_DIRECTION_
Starting at the line that contains "Task: Toggle the" and ending with the line that contains "Action: [x=351, y=18]", rewrite those lines with "subtitles" changed to "captions" and everything else left the same.

[Rows on where targets appear]
◆ ◆ ◆ ◆
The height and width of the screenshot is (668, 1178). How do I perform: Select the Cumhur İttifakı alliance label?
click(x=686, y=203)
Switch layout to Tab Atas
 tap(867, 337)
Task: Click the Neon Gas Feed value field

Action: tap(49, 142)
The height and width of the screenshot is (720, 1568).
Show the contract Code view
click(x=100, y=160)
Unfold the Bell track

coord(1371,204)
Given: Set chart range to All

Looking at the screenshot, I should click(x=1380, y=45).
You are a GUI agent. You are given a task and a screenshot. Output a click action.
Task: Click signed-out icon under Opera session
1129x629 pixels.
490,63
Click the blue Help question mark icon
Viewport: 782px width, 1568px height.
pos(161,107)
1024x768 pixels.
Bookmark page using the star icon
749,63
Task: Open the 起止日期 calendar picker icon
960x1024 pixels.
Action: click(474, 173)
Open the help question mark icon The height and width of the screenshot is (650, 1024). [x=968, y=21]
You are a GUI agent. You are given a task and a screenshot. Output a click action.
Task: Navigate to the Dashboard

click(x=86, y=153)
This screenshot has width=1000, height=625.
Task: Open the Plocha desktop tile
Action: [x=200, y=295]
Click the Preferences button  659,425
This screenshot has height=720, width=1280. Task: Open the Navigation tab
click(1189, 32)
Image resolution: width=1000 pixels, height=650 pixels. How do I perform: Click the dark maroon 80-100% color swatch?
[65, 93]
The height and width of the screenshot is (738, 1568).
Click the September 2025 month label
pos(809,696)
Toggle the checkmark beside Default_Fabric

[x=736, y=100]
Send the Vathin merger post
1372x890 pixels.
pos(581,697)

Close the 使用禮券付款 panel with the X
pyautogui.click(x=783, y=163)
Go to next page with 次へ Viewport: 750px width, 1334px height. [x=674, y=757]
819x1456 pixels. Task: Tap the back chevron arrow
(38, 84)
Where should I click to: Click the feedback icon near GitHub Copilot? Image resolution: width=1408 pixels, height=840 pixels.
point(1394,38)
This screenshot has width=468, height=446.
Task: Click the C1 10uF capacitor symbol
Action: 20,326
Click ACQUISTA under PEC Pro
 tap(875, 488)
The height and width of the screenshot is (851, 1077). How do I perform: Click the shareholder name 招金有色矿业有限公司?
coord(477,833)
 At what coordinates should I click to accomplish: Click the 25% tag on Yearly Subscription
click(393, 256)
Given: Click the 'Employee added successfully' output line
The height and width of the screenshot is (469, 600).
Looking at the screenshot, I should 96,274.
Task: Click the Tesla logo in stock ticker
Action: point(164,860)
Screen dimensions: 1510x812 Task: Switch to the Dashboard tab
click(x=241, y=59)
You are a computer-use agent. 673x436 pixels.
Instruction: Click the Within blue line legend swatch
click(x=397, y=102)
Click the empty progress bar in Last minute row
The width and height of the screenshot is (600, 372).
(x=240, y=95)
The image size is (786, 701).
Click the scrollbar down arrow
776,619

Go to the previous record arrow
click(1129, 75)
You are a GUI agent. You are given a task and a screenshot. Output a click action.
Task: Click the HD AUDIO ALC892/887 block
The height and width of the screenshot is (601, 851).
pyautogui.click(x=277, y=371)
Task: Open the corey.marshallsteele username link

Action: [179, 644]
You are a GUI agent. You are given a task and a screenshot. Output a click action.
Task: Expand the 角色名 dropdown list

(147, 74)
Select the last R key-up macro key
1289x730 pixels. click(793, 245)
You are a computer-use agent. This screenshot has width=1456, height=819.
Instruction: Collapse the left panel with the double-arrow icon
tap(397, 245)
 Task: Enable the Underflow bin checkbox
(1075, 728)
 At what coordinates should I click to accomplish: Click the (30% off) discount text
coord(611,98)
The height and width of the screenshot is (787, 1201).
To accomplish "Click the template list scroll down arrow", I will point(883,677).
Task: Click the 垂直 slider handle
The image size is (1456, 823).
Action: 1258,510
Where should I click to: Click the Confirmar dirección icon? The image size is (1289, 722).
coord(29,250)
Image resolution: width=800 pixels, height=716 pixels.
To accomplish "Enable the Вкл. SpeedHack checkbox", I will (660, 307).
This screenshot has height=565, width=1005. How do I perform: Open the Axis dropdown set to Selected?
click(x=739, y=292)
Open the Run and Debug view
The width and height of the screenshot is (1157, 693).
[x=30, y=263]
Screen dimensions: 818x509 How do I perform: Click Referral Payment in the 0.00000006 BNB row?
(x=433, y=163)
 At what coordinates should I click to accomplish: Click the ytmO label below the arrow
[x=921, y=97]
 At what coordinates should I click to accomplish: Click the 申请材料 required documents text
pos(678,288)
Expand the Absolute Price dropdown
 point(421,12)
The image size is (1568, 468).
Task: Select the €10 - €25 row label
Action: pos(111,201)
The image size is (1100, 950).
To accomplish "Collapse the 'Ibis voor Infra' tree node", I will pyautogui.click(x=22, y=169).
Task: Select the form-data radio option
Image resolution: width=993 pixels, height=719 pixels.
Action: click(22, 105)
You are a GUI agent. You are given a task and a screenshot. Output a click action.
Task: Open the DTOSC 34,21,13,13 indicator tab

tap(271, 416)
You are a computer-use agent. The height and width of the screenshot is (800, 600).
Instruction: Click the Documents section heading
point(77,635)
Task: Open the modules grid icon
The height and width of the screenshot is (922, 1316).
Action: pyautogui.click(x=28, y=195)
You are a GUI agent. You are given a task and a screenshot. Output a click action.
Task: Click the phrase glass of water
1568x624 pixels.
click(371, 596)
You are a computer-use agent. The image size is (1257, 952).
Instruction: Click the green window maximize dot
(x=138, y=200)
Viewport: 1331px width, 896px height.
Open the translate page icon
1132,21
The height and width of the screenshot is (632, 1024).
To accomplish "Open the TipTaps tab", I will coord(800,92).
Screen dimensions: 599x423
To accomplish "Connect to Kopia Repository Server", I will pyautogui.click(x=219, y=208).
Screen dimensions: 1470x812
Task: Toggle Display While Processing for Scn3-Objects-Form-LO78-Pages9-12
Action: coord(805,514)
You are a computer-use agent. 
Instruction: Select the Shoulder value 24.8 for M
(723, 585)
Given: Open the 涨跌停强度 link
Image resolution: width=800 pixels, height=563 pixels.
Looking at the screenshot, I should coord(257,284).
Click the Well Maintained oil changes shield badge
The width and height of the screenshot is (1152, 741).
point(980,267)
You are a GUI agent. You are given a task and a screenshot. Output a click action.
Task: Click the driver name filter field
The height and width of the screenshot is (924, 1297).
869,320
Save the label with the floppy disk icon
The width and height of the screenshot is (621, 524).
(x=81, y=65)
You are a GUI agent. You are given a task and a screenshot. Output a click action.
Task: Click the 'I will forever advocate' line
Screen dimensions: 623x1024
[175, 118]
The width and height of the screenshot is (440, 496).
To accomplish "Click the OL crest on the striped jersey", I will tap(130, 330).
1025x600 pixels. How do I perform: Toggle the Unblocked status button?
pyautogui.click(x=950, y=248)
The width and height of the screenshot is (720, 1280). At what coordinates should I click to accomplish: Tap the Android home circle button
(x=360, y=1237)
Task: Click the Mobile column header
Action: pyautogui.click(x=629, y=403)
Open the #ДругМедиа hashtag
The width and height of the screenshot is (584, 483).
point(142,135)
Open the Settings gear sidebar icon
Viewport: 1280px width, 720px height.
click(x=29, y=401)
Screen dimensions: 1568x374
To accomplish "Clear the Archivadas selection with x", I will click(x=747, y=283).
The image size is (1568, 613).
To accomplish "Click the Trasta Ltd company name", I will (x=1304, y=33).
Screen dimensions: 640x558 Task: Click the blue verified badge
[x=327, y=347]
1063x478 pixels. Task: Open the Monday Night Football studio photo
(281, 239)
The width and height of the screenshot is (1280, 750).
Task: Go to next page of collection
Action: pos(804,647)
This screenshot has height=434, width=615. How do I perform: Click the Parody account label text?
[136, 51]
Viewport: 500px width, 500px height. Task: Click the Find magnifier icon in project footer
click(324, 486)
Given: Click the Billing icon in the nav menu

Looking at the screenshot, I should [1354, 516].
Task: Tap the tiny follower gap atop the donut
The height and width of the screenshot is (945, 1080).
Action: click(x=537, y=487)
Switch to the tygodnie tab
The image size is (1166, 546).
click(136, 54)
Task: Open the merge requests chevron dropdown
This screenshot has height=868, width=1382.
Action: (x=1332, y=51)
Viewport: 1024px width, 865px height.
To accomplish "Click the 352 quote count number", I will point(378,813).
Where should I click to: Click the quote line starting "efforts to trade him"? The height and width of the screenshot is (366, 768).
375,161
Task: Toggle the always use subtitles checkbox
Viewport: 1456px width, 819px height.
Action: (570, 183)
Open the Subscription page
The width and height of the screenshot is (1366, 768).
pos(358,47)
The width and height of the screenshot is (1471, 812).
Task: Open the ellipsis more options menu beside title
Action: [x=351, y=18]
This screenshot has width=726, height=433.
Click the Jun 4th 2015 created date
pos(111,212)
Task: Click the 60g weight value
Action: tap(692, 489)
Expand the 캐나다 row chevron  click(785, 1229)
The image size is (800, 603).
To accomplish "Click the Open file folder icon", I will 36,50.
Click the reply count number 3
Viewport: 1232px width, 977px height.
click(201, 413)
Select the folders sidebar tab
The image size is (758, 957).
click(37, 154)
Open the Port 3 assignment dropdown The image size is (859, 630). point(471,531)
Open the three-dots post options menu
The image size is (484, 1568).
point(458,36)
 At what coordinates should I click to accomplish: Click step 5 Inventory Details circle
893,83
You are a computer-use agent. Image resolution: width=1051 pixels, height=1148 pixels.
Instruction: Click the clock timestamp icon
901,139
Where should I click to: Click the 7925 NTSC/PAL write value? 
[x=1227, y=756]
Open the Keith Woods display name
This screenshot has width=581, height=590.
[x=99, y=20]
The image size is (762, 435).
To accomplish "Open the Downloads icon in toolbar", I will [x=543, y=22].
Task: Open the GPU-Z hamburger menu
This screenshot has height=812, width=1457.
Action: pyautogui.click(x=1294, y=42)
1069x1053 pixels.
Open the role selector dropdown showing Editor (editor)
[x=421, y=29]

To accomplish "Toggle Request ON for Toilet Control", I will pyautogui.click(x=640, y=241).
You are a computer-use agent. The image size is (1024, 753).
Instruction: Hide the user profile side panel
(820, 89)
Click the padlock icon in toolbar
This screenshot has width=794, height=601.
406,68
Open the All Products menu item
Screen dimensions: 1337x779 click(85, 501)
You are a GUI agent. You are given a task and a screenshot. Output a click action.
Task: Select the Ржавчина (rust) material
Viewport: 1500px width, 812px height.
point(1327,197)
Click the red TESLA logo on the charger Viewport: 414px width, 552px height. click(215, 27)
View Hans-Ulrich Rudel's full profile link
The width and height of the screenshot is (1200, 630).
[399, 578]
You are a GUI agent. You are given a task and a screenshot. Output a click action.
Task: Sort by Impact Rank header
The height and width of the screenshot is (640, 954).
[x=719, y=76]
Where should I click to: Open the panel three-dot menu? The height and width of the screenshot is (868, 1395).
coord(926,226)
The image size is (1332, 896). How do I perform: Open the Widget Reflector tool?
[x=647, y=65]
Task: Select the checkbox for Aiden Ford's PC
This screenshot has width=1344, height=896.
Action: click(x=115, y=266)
◆ ◆ ◆ ◆
_REPLY TO THE TASK_
Task: Toggle the always use captions checkbox
Viewport: 1456px width, 819px height.
Action: (570, 183)
Open the Subscription page
The width and height of the screenshot is (1366, 768).
pos(358,47)
The width and height of the screenshot is (1471, 812).
Task: Open the ellipsis more options menu beside title
Action: [x=351, y=18]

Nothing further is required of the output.